Start of Provided records

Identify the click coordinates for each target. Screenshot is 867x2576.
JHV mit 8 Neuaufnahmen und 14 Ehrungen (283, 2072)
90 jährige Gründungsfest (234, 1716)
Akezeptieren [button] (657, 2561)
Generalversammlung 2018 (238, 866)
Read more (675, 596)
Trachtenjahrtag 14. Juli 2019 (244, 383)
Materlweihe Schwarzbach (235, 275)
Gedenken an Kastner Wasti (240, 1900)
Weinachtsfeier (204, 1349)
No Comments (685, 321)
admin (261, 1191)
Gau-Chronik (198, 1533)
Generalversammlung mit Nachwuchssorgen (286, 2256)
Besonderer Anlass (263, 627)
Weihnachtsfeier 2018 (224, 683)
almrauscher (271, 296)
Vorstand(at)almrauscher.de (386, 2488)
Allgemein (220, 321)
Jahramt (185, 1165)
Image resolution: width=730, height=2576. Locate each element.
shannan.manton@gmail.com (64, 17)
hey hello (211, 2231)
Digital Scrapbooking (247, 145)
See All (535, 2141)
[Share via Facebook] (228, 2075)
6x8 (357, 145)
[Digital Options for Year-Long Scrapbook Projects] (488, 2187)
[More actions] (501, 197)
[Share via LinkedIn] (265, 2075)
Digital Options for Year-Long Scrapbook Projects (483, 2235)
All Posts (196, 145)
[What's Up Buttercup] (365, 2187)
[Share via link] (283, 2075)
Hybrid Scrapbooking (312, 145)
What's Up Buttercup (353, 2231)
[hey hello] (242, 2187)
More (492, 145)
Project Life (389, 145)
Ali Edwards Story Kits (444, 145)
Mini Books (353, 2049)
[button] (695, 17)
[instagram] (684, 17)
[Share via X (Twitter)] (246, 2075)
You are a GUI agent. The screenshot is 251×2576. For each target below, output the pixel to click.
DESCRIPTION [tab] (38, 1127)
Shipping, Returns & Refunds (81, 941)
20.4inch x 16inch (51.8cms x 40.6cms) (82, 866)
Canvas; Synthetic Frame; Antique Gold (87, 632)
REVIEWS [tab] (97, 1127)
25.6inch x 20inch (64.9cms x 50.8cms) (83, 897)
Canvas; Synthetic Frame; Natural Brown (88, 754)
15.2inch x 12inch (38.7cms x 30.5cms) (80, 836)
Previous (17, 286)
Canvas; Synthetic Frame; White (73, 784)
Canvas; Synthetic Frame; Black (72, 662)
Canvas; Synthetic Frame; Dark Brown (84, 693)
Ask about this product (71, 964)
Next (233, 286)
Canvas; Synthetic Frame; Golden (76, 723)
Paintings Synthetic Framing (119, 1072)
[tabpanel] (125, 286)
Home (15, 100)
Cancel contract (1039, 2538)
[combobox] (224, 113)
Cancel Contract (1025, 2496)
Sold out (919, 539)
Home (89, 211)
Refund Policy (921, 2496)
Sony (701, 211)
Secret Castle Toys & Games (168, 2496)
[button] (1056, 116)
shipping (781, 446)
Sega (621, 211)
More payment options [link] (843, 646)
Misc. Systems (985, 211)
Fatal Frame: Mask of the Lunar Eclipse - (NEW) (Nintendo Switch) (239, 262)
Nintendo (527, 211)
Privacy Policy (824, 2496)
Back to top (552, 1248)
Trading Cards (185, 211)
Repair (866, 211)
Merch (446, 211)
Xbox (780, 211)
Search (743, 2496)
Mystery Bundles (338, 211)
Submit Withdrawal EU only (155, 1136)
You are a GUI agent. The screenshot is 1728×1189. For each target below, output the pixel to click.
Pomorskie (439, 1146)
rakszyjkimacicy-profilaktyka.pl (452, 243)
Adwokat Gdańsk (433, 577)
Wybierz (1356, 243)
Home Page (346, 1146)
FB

End of Provided records

Task brief: Each line of the records must be reproduced exactly.

Output for this exercise:
Identify the click coordinates for each target. Screenshot is 867x2576.
JHV mit 8 Neuaufnahmen und 14 Ehrungen (283, 2072)
90 jährige Gründungsfest (234, 1716)
Akezeptieren [button] (657, 2561)
Generalversammlung 2018 (238, 866)
Read more (675, 596)
Trachtenjahrtag 14. Juli 2019 (244, 383)
Materlweihe Schwarzbach (235, 275)
Gedenken an Kastner Wasti (240, 1900)
Weinachtsfeier (204, 1349)
No Comments (685, 321)
admin (261, 1191)
Gau-Chronik (198, 1533)
Generalversammlung mit Nachwuchssorgen (286, 2256)
Besonderer Anlass (263, 627)
Weihnachtsfeier 2018 (224, 683)
almrauscher (271, 296)
Vorstand(at)almrauscher.de (386, 2488)
Allgemein (220, 321)
Jahramt (185, 1165)
Image resolution: width=730, height=2576. Locate each element.
shannan.manton@gmail.com (64, 17)
hey hello (211, 2231)
Digital Scrapbooking (247, 145)
See All (535, 2141)
[Share via Facebook] (228, 2075)
6x8 (357, 145)
[Digital Options for Year-Long Scrapbook Projects] (488, 2187)
[More actions] (501, 197)
[Share via LinkedIn] (265, 2075)
Digital Options for Year-Long Scrapbook Projects (483, 2235)
All Posts (196, 145)
[What's Up Buttercup] (365, 2187)
[Share via link] (283, 2075)
Hybrid Scrapbooking (312, 145)
What's Up Buttercup (353, 2231)
[hey hello] (242, 2187)
More (492, 145)
Project Life (389, 145)
Ali Edwards Story Kits (444, 145)
Mini Books (353, 2049)
[button] (695, 17)
[instagram] (684, 17)
[Share via X (Twitter)] (246, 2075)
You are a GUI agent. The screenshot is 251×2576. For each target below, output the pixel to click.
DESCRIPTION [tab] (38, 1127)
Shipping, Returns & Refunds (81, 941)
20.4inch x 16inch (51.8cms x 40.6cms) (82, 866)
Canvas; Synthetic Frame; Antique Gold (87, 632)
REVIEWS [tab] (97, 1127)
25.6inch x 20inch (64.9cms x 50.8cms) (83, 897)
Canvas; Synthetic Frame; Natural Brown (88, 754)
15.2inch x 12inch (38.7cms x 30.5cms) (80, 836)
Previous (17, 286)
Canvas; Synthetic Frame; White (73, 784)
Canvas; Synthetic Frame; Black (72, 662)
Canvas; Synthetic Frame; Dark Brown (84, 693)
Ask about this product (71, 964)
Next (233, 286)
Canvas; Synthetic Frame; Golden (76, 723)
Paintings Synthetic Framing (119, 1072)
[tabpanel] (125, 286)
Home (15, 100)
Cancel contract (1039, 2538)
[combobox] (224, 113)
Cancel Contract (1025, 2496)
Sold out (919, 539)
Home (89, 211)
Refund Policy (921, 2496)
Sony (701, 211)
Secret Castle Toys & Games (168, 2496)
[button] (1056, 116)
shipping (781, 446)
Sega (621, 211)
More payment options [link] (843, 646)
Misc. Systems (985, 211)
Fatal Frame: Mask of the Lunar Eclipse - (NEW) (Nintendo Switch) (239, 262)
Nintendo (527, 211)
Privacy Policy (824, 2496)
Back to top (552, 1248)
Trading Cards (185, 211)
Repair (866, 211)
Merch (446, 211)
Xbox (780, 211)
Search (743, 2496)
Mystery Bundles (338, 211)
Submit Withdrawal EU only (155, 1136)
You are a GUI agent. The screenshot is 1728×1189. For each target below, output the pixel to click.
Pomorskie (439, 1146)
rakszyjkimacicy-profilaktyka.pl (452, 243)
Adwokat Gdańsk (433, 577)
Wybierz (1356, 243)
Home Page (346, 1146)
FB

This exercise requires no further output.